*** Begin section ***

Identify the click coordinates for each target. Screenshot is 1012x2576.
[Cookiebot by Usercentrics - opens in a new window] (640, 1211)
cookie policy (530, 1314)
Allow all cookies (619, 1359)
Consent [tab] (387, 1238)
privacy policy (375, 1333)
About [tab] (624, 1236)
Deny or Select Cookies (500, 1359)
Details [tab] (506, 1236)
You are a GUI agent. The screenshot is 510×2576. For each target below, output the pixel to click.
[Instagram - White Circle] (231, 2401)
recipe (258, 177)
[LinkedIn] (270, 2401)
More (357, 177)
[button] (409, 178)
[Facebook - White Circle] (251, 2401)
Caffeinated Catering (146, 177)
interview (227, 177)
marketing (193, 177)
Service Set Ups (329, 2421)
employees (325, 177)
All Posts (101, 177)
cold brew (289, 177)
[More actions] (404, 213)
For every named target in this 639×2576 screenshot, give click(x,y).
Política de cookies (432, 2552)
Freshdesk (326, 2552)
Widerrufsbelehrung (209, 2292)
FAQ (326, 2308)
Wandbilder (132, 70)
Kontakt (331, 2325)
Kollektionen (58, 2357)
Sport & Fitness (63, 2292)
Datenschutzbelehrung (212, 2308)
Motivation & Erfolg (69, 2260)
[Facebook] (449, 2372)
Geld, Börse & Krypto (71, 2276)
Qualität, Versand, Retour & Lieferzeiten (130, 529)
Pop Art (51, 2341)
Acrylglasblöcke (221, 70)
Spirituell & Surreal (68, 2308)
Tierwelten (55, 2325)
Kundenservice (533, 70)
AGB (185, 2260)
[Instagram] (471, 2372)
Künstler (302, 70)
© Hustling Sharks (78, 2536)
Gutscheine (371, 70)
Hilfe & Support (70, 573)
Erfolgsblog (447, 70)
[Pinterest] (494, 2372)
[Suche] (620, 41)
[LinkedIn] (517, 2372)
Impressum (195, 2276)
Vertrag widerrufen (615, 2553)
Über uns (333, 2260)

*** End section ***

** Task item **
Provide an exact reproduction of all the entries shown above.

** Response below **
Identify the click coordinates for each target. Screenshot is 1012x2576.
[Cookiebot by Usercentrics - opens in a new window] (640, 1211)
cookie policy (530, 1314)
Allow all cookies (619, 1359)
Consent [tab] (387, 1238)
privacy policy (375, 1333)
About [tab] (624, 1236)
Deny or Select Cookies (500, 1359)
Details [tab] (506, 1236)
You are a GUI agent. The screenshot is 510×2576. For each target below, output the pixel to click.
[Instagram - White Circle] (231, 2401)
recipe (258, 177)
[LinkedIn] (270, 2401)
More (357, 177)
[button] (409, 178)
[Facebook - White Circle] (251, 2401)
Caffeinated Catering (146, 177)
interview (227, 177)
marketing (193, 177)
Service Set Ups (329, 2421)
employees (325, 177)
All Posts (101, 177)
cold brew (289, 177)
[More actions] (404, 213)
For every named target in this 639×2576 screenshot, give click(x,y).
Política de cookies (432, 2552)
Freshdesk (326, 2552)
Widerrufsbelehrung (209, 2292)
FAQ (326, 2308)
Wandbilder (132, 70)
Kontakt (331, 2325)
Kollektionen (58, 2357)
Sport & Fitness (63, 2292)
Datenschutzbelehrung (212, 2308)
Motivation & Erfolg (69, 2260)
[Facebook] (449, 2372)
Geld, Börse & Krypto (71, 2276)
Qualität, Versand, Retour & Lieferzeiten (130, 529)
Pop Art (51, 2341)
Acrylglasblöcke (221, 70)
Spirituell & Surreal (68, 2308)
Tierwelten (55, 2325)
Kundenservice (533, 70)
AGB (185, 2260)
[Instagram] (471, 2372)
Künstler (302, 70)
© Hustling Sharks (78, 2536)
Gutscheine (371, 70)
Hilfe & Support (70, 573)
Erfolgsblog (447, 70)
[Pinterest] (494, 2372)
[Suche] (620, 41)
[LinkedIn] (517, 2372)
Impressum (195, 2276)
Vertrag widerrufen (615, 2553)
Über uns (333, 2260)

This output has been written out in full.